Deploying a Security Gateway in Monitor Mode

In This Section: Example Monitor Mode topology Supported Software Blades in Monitor Mode Limitations in Monitor Mode Configuring a Single Security Gateway in Monitor Mode Configuring a Single VSX Gateway in Monitor Mode Configuring Specific Software Blades for Monitor Mode

You can configure Monitor Mode on a Check Point Security Gateway interface. This lets the Check Point Security Gateway listen to traffic from a Mirror Port or Span Port on a connected switch. Use the Monitor Mode to analyze network traffic without changing the production environment.
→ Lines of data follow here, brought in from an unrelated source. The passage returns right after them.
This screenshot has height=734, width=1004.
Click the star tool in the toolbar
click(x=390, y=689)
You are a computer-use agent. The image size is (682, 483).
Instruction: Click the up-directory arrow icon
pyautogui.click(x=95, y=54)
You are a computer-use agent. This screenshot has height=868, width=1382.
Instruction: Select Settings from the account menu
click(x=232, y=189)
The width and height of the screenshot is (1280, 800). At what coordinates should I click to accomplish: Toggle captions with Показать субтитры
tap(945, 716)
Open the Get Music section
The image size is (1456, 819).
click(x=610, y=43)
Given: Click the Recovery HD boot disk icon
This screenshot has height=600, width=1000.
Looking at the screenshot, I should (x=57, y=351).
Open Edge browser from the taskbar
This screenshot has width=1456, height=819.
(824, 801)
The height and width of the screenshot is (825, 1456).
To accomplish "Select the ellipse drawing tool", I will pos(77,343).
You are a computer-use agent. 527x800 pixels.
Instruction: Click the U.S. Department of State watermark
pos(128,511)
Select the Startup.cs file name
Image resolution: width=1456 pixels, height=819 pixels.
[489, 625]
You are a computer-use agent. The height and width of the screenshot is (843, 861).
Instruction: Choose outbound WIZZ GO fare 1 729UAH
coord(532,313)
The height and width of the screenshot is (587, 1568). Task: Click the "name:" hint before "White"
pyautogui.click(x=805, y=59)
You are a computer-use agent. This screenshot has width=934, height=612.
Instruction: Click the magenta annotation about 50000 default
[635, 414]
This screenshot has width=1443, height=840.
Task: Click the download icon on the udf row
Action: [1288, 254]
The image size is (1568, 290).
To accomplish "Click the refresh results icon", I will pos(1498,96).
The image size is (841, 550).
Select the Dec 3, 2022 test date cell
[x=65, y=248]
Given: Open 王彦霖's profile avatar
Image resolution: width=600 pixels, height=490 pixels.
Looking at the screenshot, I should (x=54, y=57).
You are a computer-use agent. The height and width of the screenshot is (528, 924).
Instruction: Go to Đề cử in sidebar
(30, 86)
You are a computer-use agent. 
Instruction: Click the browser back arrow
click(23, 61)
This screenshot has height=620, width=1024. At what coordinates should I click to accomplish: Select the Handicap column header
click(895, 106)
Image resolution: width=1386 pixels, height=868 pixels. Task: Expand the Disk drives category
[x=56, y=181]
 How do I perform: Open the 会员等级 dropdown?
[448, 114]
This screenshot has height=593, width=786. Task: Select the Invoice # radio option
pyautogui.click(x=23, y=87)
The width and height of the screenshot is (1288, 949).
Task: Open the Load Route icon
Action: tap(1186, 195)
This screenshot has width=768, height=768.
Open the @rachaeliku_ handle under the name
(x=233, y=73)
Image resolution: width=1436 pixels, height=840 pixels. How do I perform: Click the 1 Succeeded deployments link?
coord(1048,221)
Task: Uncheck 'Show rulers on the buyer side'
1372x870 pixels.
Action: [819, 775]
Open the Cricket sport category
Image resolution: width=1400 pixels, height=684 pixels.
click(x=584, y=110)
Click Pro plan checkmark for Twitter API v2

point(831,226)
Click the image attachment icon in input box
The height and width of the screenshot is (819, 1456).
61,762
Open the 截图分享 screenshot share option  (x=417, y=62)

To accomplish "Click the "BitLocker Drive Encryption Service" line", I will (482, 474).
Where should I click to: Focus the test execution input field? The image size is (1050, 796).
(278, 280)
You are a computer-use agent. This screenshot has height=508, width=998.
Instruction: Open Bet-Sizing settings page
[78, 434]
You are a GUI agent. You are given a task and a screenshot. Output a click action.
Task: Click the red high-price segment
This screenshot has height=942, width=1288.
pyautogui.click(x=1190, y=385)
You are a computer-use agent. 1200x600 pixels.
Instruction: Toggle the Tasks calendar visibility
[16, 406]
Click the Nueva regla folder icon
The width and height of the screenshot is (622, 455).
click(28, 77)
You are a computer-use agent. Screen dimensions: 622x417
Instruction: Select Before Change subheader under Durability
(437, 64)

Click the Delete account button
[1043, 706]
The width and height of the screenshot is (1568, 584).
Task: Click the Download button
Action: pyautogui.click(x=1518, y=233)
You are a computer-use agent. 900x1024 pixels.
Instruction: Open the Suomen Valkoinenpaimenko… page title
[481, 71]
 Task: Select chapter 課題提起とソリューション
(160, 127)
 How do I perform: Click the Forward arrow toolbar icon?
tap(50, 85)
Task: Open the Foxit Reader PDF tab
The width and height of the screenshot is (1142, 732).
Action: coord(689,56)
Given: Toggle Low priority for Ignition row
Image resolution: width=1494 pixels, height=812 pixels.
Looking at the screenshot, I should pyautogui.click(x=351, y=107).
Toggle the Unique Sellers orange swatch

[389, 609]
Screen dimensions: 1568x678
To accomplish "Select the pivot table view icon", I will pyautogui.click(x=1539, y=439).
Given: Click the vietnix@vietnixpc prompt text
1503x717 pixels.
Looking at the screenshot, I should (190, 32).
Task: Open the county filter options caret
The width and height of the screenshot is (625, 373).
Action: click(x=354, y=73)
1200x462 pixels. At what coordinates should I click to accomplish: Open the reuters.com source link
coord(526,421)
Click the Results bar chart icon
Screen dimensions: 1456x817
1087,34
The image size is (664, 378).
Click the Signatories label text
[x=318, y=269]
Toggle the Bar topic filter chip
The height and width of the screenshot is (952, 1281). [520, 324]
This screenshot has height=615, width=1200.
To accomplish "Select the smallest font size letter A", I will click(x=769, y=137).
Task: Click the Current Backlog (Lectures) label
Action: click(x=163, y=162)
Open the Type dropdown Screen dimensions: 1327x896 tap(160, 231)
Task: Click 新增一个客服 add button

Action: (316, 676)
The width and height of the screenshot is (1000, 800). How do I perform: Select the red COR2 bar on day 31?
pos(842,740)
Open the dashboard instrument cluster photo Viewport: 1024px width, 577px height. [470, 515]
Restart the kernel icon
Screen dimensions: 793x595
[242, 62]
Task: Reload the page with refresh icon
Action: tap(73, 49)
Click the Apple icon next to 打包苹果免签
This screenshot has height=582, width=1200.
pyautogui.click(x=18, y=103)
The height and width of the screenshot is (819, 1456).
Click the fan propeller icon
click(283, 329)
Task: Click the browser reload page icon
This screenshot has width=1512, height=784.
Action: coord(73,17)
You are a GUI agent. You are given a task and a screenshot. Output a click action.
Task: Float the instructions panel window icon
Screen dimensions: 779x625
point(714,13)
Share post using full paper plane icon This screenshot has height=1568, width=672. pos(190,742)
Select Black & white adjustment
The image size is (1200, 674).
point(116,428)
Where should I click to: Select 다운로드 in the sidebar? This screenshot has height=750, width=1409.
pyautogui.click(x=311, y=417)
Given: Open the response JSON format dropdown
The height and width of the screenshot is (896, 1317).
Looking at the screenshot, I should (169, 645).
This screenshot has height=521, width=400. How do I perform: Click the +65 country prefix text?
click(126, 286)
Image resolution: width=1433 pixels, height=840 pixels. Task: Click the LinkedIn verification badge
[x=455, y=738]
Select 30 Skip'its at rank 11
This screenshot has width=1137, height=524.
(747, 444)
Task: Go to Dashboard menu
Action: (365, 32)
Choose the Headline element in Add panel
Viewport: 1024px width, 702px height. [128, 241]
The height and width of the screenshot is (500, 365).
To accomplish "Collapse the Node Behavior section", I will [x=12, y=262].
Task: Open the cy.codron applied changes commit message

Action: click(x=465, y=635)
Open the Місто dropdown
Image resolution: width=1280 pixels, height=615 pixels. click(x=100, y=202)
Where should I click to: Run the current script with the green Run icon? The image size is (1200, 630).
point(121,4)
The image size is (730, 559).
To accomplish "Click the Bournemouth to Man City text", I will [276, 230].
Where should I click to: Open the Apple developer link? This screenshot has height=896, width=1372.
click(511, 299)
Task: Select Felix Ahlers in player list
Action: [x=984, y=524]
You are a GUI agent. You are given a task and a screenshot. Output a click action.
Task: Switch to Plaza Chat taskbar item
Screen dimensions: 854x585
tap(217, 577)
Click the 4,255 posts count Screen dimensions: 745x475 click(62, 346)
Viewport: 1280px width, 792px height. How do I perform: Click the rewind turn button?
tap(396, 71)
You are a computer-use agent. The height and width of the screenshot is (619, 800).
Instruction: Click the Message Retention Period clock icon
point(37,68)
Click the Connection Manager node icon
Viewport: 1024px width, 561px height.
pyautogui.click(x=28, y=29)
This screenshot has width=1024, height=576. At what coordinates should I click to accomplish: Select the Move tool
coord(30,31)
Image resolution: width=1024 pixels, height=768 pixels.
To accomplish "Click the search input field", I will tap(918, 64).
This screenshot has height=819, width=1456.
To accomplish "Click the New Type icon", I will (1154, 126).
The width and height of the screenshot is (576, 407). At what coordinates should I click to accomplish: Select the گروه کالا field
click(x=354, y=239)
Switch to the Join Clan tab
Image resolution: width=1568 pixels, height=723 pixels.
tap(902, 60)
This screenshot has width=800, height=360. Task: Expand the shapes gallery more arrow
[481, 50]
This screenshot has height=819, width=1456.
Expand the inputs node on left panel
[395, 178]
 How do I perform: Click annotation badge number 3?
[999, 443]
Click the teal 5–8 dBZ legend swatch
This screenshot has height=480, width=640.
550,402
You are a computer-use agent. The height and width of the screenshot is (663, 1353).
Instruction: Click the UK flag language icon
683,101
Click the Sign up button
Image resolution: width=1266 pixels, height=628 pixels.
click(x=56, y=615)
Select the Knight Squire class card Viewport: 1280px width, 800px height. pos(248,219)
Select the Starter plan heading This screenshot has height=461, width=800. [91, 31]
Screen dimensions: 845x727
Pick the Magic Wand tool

The mirror port on a switch duplicates the network traffic and sends it to the Security Gateway with an interface in Monitor Mode to record the activity logs.

You can use the Monitor Mode:

• To monitor the use of applications as a permanent part of your deployment
• To evaluate the capabilities of the Software Blades:
  • The Security Gateway neither enforces any security policy, nor performs any active operations (prevent/drop/reject) on the interface in the Monitor Mode.
  • The Security Gateway terminates and does not forward all packets that arrive at the interface in the Monitor Mode.
  • The Security Gateway does not send any traffic through the interface in the Monitor Mode.

Benefits of the Monitor Mode include:

• There is no risk to your production environment.
• It requires minimal set-up configuration.
• It does not require TAP equipment, which is expensive.

Example Monitor Mode topology

Item	Description
1	Switch with a mirror or SPAN port that duplicates all incoming and outgoing packets. The Security Gateway connects to a mirror or SPAN port on the switch.
2	Servers.
3	Clients.
4	Security Gateway with an interface in Monitor Mode.
5	Security Management Server that manages the Security Gateway.

Supported Software Blades in Monitor Mode

This table lists Software Blades, features, and their support for the Monitor Mode in a single Security Gateway deployment.

Important - Check Point Cluster does not support the Monitor Mode.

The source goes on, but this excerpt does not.